A velha arquibancada lotou, e logo os torcedores se espalharam ao longo do alambrado e até mesmo à beira do campo. O Flamengo não mandava um jogo do futebol profissional na Gávea desde 10 de novembro de 1982, e o estádio ainda estava recebendo os últimos retoques para ser utilizado no estadual daquele ano. Zico, ainda se recuperando de cirurgia realizada após a finalíssima da Copa União, não jogou. Bebeto apareceu, mas também foi poupado.
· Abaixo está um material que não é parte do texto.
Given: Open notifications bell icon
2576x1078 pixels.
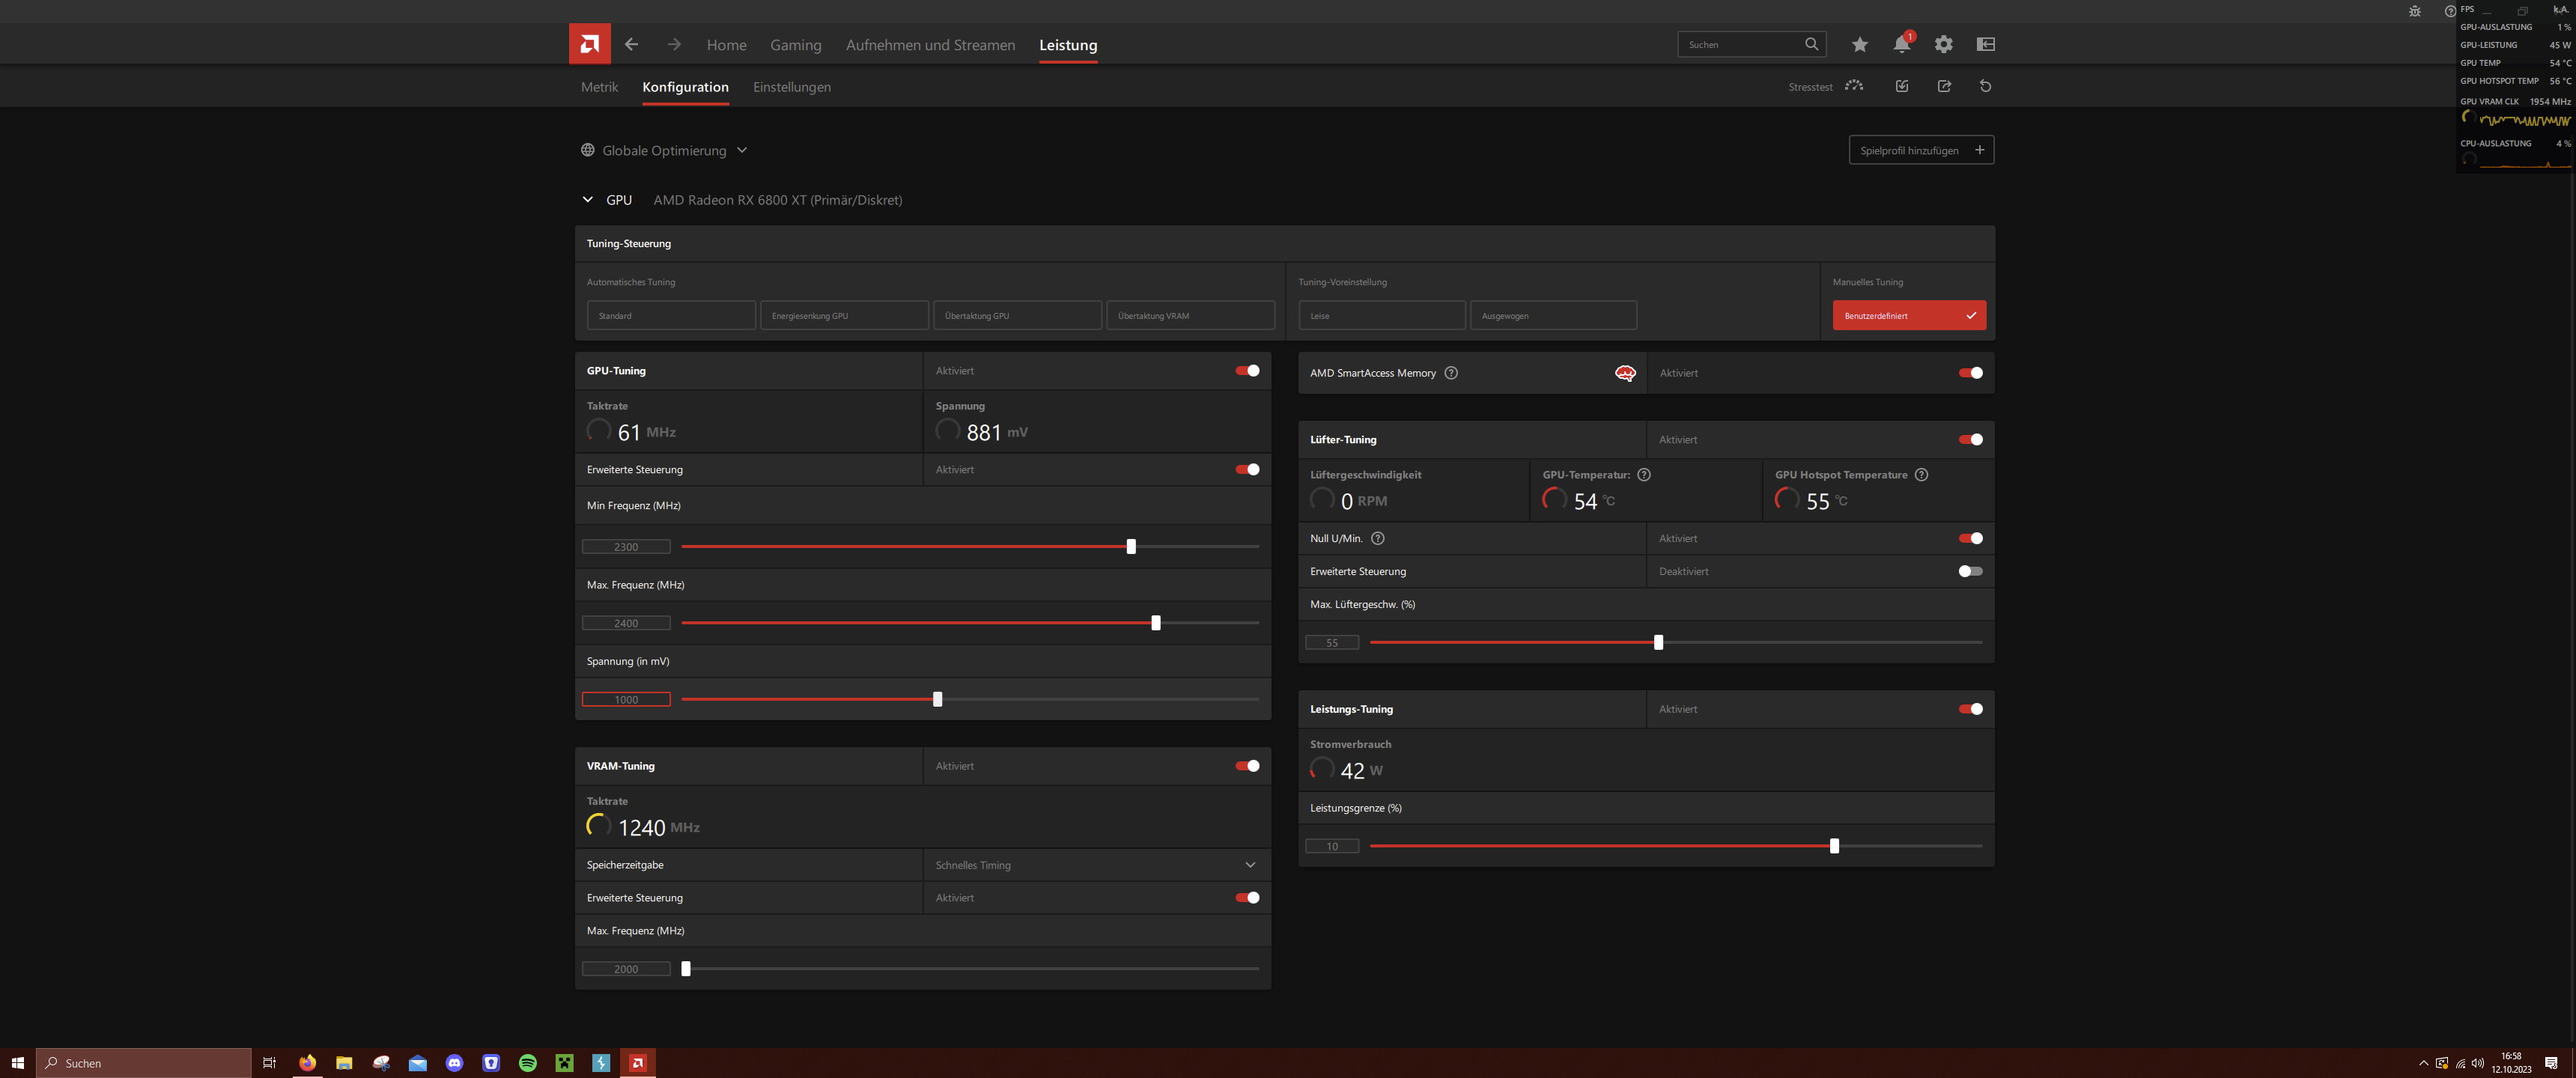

Ainda assim, liderados por Andrade, ainda longe de ser um técnico vitorioso, os professores deram uma bela aula aos aprendizes marfinenses, vencendo por 3×0, em ritmo de treino, a fim de repassar fundamento por fundamento do jogo de bola ao simpático time africano.

Andrade, o Tromba, que naquela fase ficava meses sem errar um passe, abriu o placar de pênalti. Jorginho fez um golaço de sem-pulo, e o garoto Flávio, com a 10 de Zico, fez o terceiro, chutando de primeira após cruzamento da ponta direita. Após o jogo, ainda no gramado, toda a seleção de Costa do Marfim aplaudiu os mestres brasileiros, gratos pelos valiosos ensinamentos.

Hoje, quando vejo a seleção marfinense na elite do futebol mundial, não posso evitar a lembrança da tarde de 24 de janeiro de 1988, e penso: Tiveram bons professores.